**WORKING DATA:**
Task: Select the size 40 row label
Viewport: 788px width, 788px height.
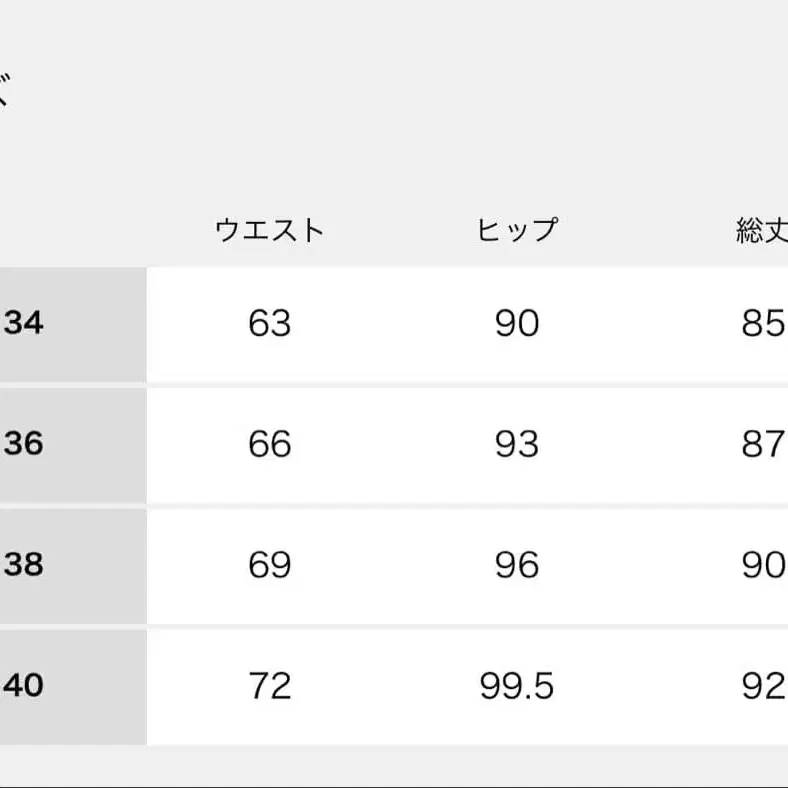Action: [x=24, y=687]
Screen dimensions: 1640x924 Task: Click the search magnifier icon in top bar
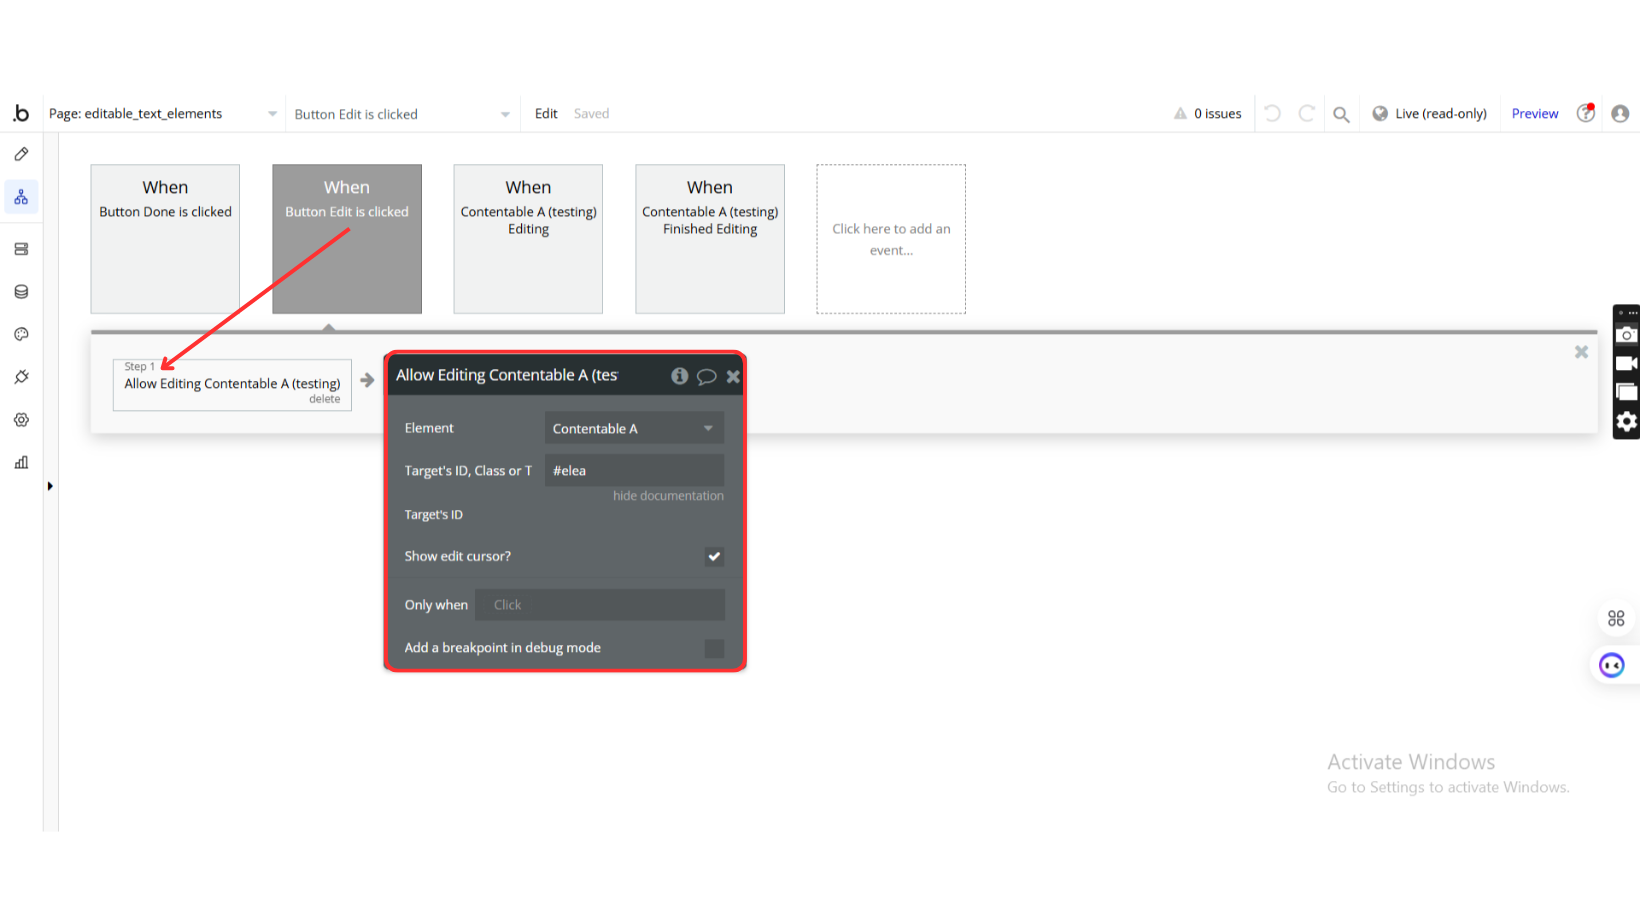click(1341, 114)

**WHAT IS REQUIRED:**
Reproduce every entry exactly; images stay out.

**RESULT FOR THIS EXERCISE:**
Task: Select the size 40 row label
Viewport: 788px width, 788px height.
Action: [x=24, y=687]
Screen dimensions: 1640x924 Task: Click the search magnifier icon in top bar
click(1341, 114)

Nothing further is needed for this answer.